**Source extract:**
+-------+

NATIONAL GOALS



CONTENTS
North Korea: The Foundations for Military Strength -- Update 1995
December 1995

Chapter 3

Strategic Issues


Proliferation/Nuclear Weapon Program

North Korea significantly advanced its nuclear, chemical, and ballistic missile programs during the past 10 years. North Korea maintains its chemical warfare and ballistic missile capabilities. Despite its isolation, North Korea uses several methods to acquire technology related to nuclear, biological, and chemical (NBC) warfare and missiles.

During the 1980s and early 1990s, North Korea developed a complete nuclear fuel cycle that included a plutonium production capability at the Yongbyon Nuclear Research Center. This center, about 90 kilometers north of Pyongyang, comprises facilities to fabricate nuclear fuel, a 5-MW research reactor to produce plutonium, and a reprocessing facility that could extract weapons-grade plutonium from irradiated fuel. Operations of the reprocessing facility, fuel fabrication facility and 5-MW reactor at Yongbyon have been frozen under the Framework (AF).

North Korean Reactors

Nuclear Agreed Framework

In addition, North Korea was building a 50-MW reactor at Yongbyon and a 200-MW electric power reactor at Taechon. Construction at these reactors has been halted as part of the Agreed Framework (AF), under which all of these facilities eventually will be dismantled. Under strict terms of the Agreed Framework (AF), North Korea must eventually make its nuclear program completely transparent. In effect, Pyongyang has also obligated itself beyond its Nuclear Nonproliferation Treaty (NPT) and International Atomic Energy Agency requirements by agreeing to eliminate, eventually, all its existing or planned graphite-moderated reactor and related facilities.

Ballistic Missiles

Since the late 1980s, North Korea has pursued an aggressive ballistic missile program, including sales to customers in the Middle East.

In July 1987, North Korea delivered the first (300-km) SCUD Bs to Iran. North Korea also helped establish a SCUD missile assembly/production site in Iran. In late 1990, Iran agreed to buy North Korean (500-km) SCUD Cs as well. Pyongyang could also sell the No Dong missile to both Iran and Libya, but production of this medium-range missile is still stalled.

Chemical Weapons

North Korea continues to have a chemical warfare program. Today, it can produce nerve, blister, and blood chemical warfare agents, and it maintains a number of facilities involved in producing or storing chemical precursors, agents, and weapons. In any attack on the South, Pyongyang could use chemical weapons to attack forces deployed near the DMZ, suppress allied airpower, and isolate the peninsula from strategic reinforcement.

+-------+

Dataset entries:
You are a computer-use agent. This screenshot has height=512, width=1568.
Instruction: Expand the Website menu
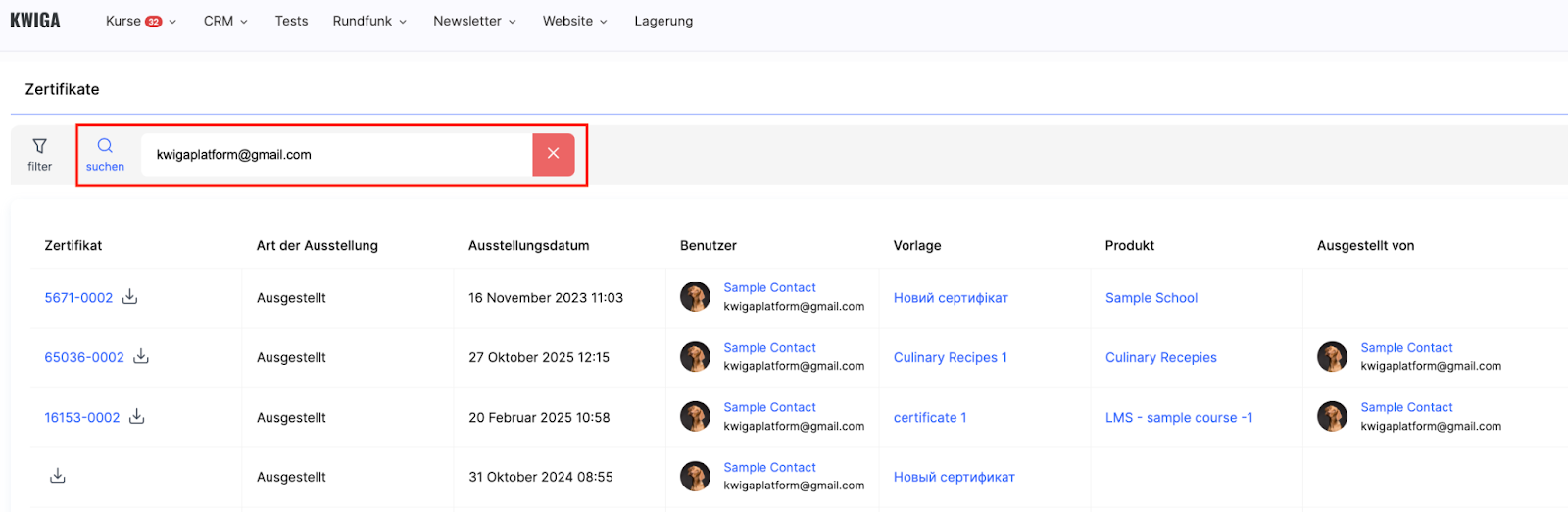(x=575, y=21)
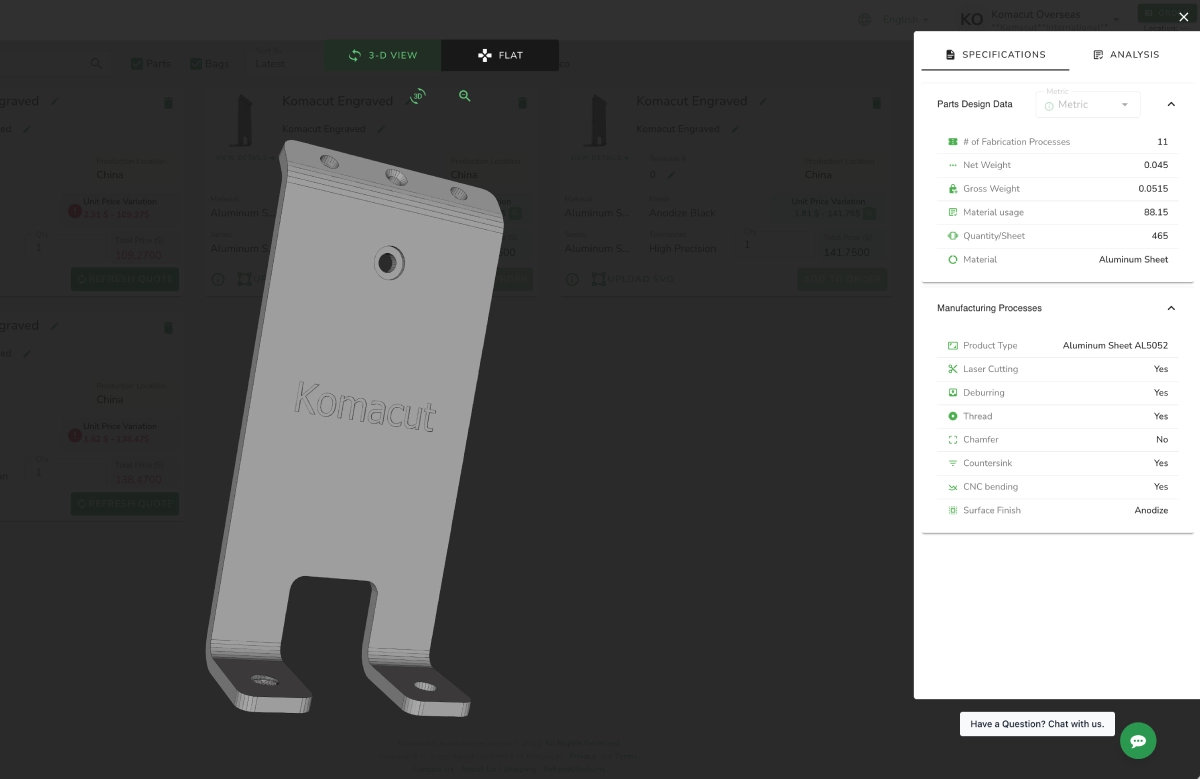Collapse the Manufacturing Processes section
The image size is (1200, 779).
(1171, 308)
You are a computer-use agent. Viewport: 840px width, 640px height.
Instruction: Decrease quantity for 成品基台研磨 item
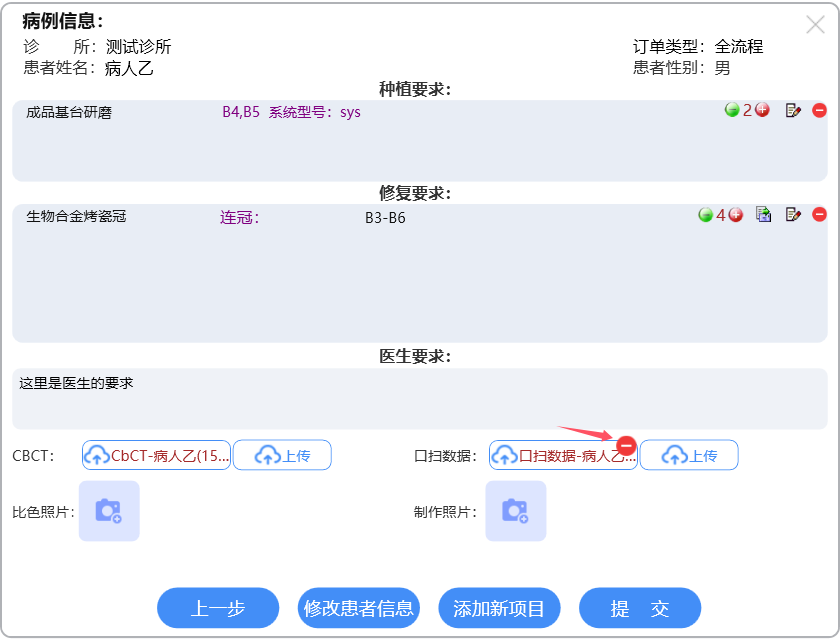click(732, 110)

+-------+

**What you need to do:**
a - In the North Korea report extract, where is the Yongbyon Nuclear Research Center located?
b - Take the North Korea military strength report further from the end of its chemical weapons section.

**Answer list:**
a - About 90 kilometers north of Pyongyang.

b -
North Korean military units conduct regular NBC defensive training exercises in preparation for operations in a chemical environment. North Korea has chemical defense units at all levels of its force structure. These units are equipped with decontamination and detection equipment. North Korean military personnel have access to individual protective masks and protective suits.

Since 1990, Pyongyang has placed high priority on military and civilian chemical defense readiness. It has mandated operational training in chemical environments as an integral part of armed forces training and is trying to equip all military forces, including reserves, with full protective gear. In addition, the leadership has required broad segments of the population to engage periodically in simulated chemical warfare drills. Pyongyang has emphasized building and installing collective protection equipment at military production and civilian alternate wartime relocation sites, directing that the entire population be issued protective masks.

Biological Weapons

North Korea continues to have the scientists and facilities for producing biological products and microorganisms. The North has the ability to produce traditional infectious biological warfare agents or toxins and biological weapons.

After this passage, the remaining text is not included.